Paraguayan model and actress

Larissa Mabel Riquelme Frutos (born 22 February 1985) is a Paraguayan model and actress. She is one of the highest-paid models in Paraguay.

== Biography ==
A famous model and actress in Paraguay, Riquelme rose to international prominence during the 2010 FIFA World Cup. A supporter of both the Paraguay national football team and the club Cerro Porteño, she was first pictured in international media celebrating a goal during the game between Paraguay and Slovakia with her Nokia mobile phone between her breasts and she was wearing a T-shirt with Paraguay's colors (as part of a promotion for a mobile phone company). Riquelme is the face of the deodorant brand Axe in Paraguay and at a later Paraguay game in the World Cup she was also seen with the word "Axe" written on her chest as advertising for the deodorant brand.
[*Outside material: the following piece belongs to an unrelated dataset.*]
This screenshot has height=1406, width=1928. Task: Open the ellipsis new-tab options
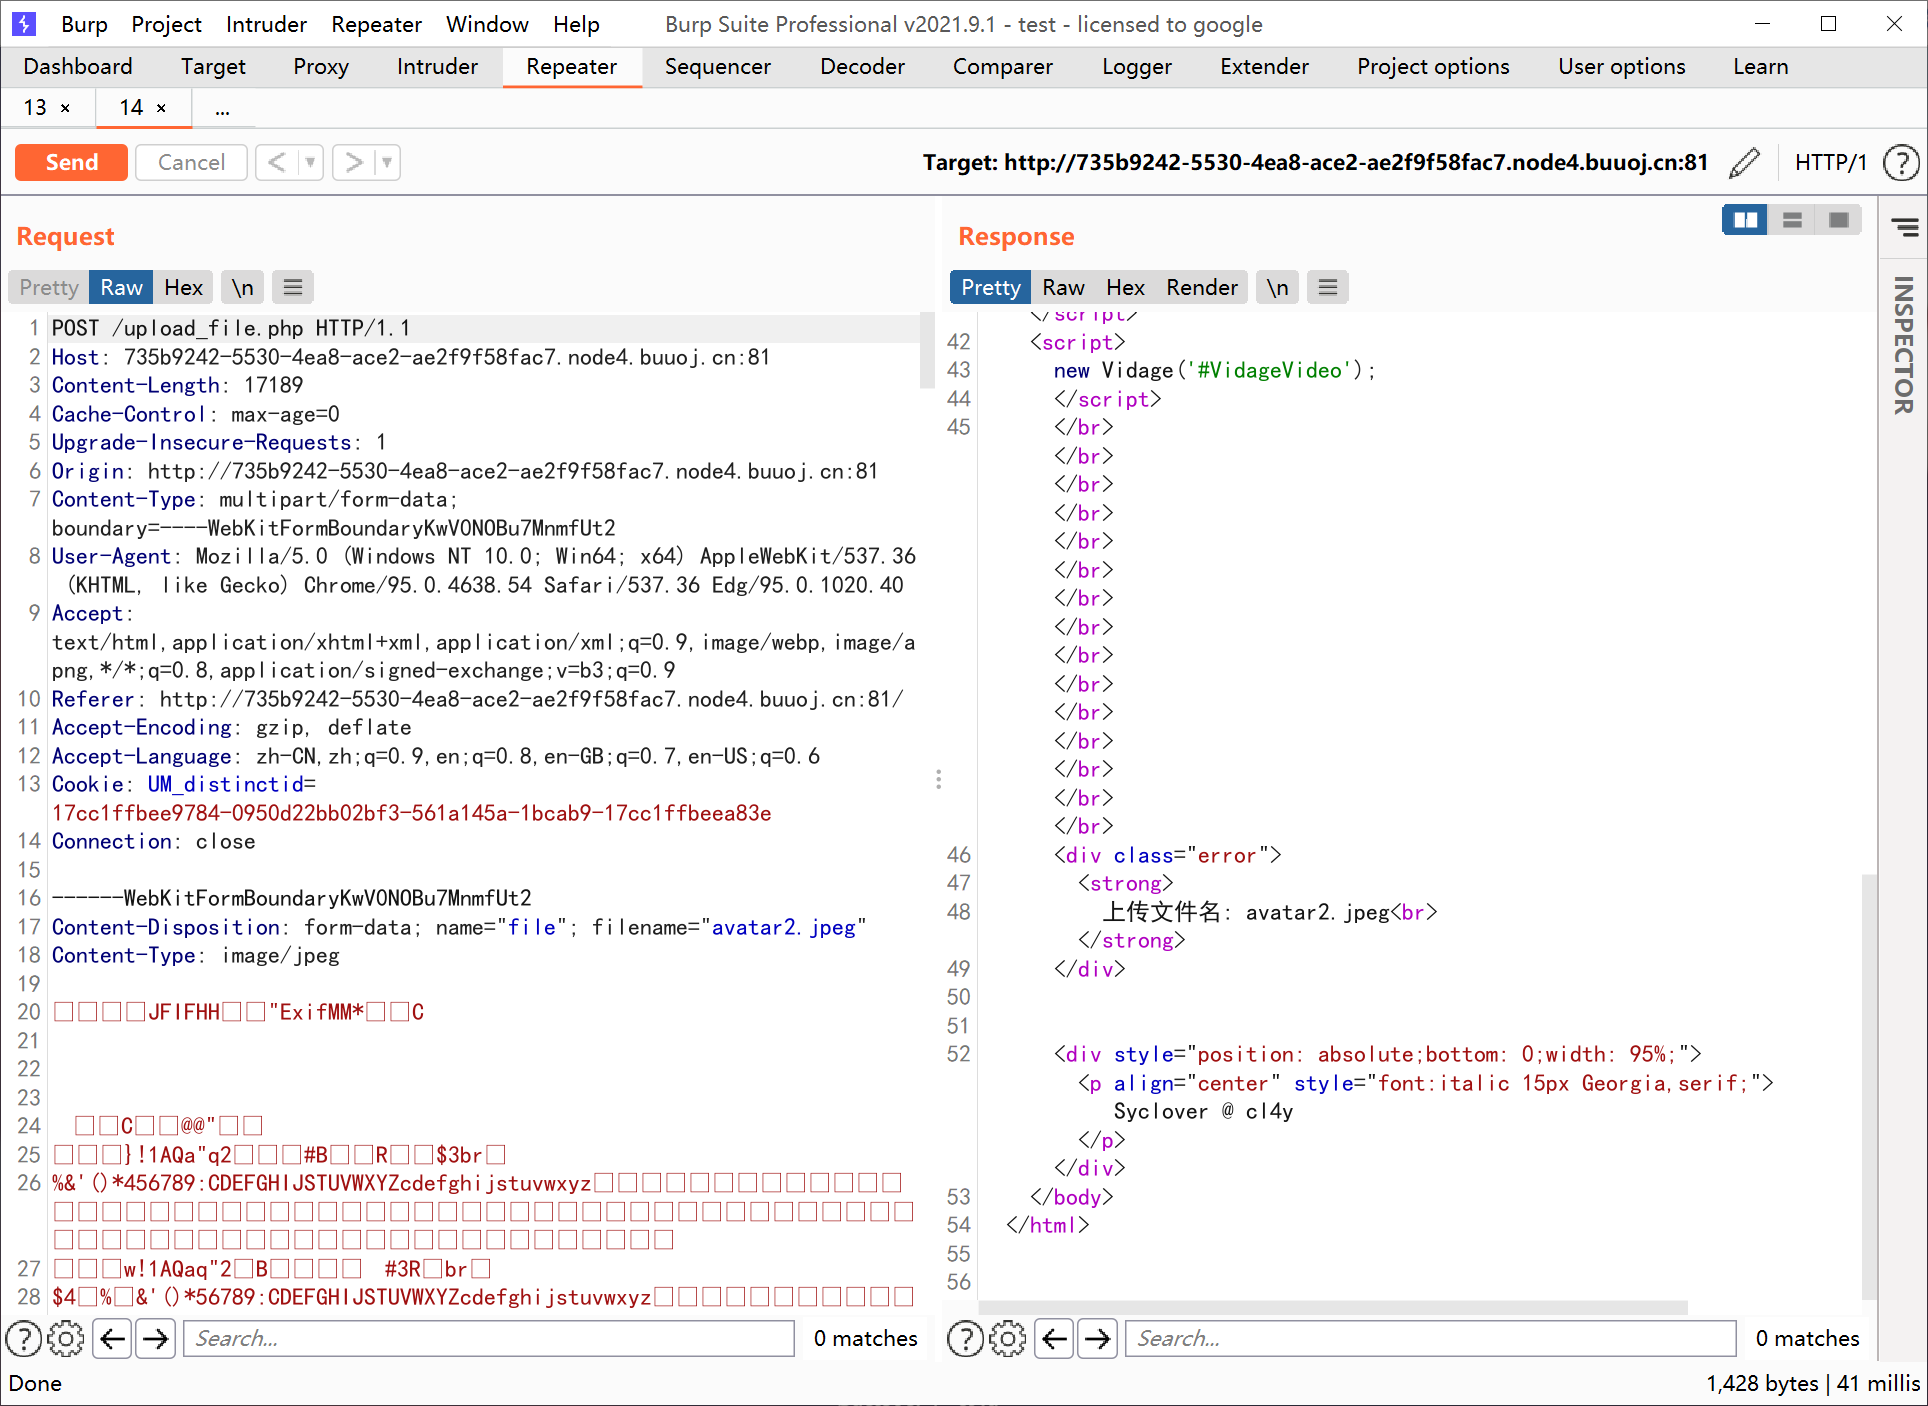pyautogui.click(x=222, y=108)
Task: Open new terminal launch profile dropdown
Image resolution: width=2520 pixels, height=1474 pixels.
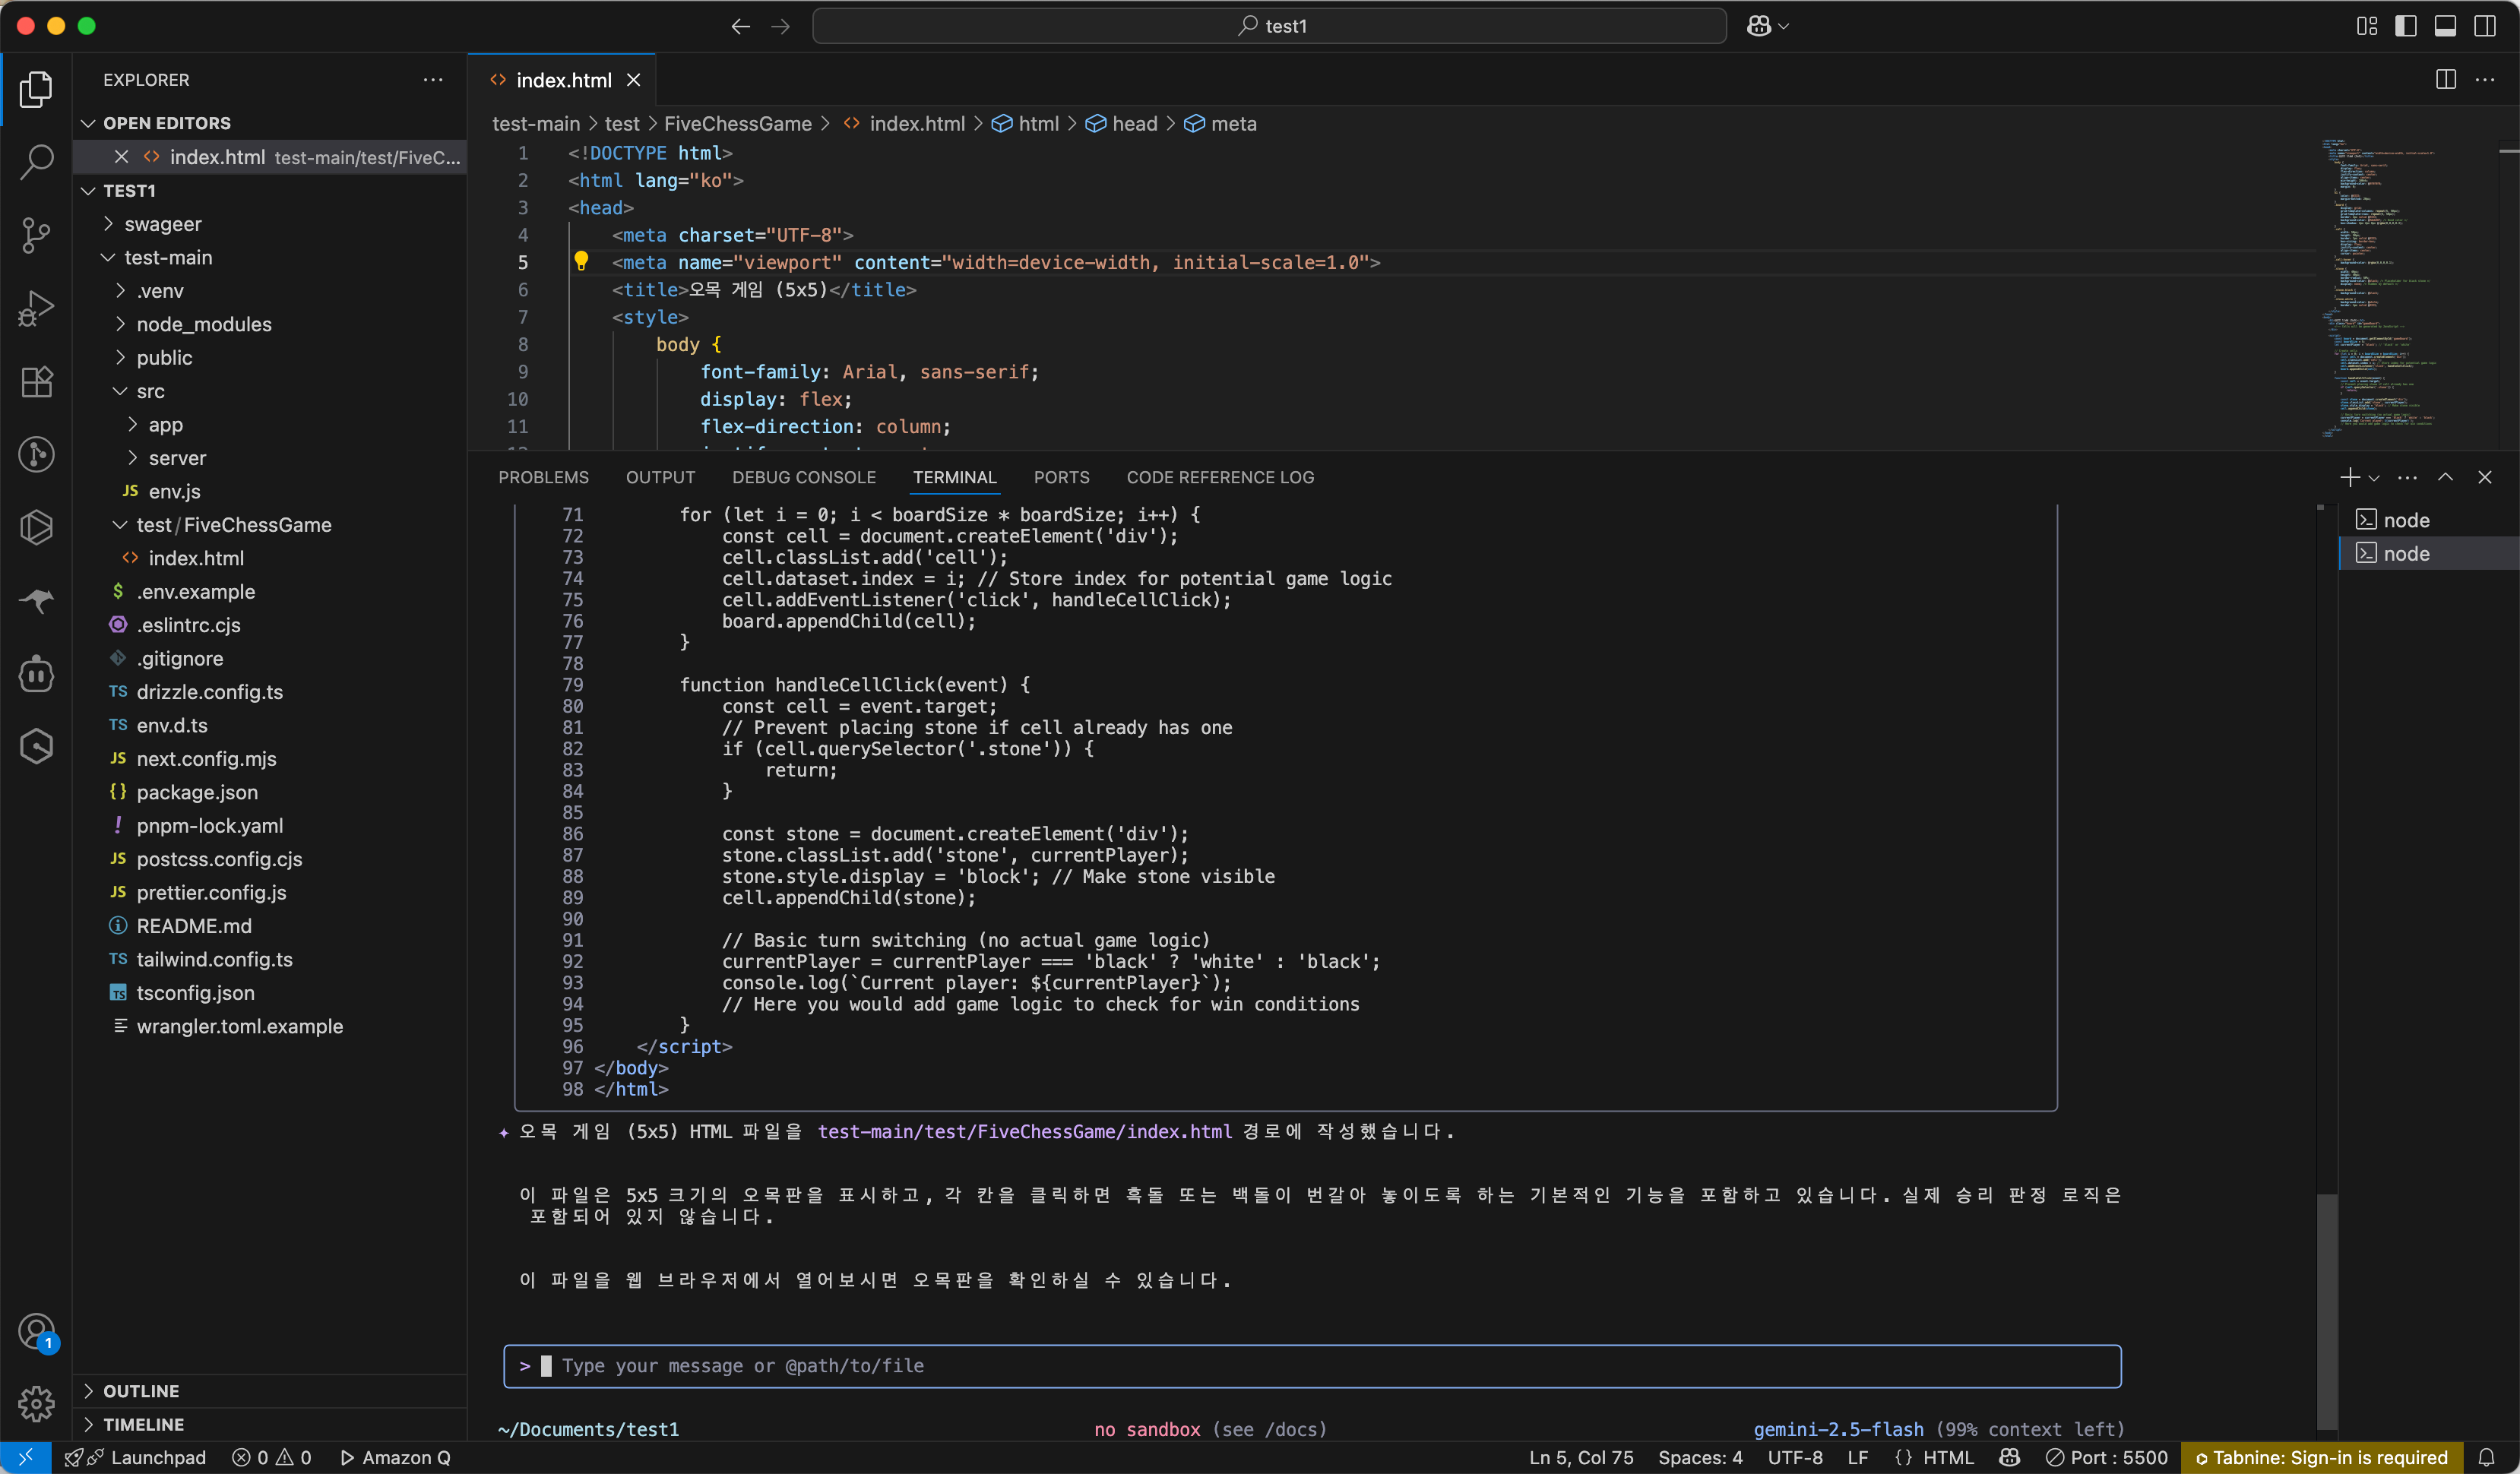Action: [2374, 478]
After becoming one of the most searched people on the Internet, she was named "World Cup's Girlfriend" by Marca, the largest Spanish sports newspaper. She was also described as the most famous fan of the World Cup.

Following her rise to fame, and after Argentina's coach Diego Maradona promised to run naked through Buenos Aires if Argentina won the 2010 World Cup, Riquelme matched the offer and promised that she would run naked (wearing only body paint in the colors of Paraguay) through Asunción if Paraguay won the World Cup, or even if they reached the semi-finals by beating Spain. Paraguay eventually lost its match against Spain, but Riquelme announced that she would fulfill her promise anyway, a promise that she kept. That same year, Riquelme did a nude pictorial for the September 2010 issue of Playboy Brazil.

Apart from modelling and acting, Riquelme has also participated in Bailando por un Sueño, the Argentinian version of Dancing with the Stars.

She has completed a three-year education in communications, and works as a football commentator.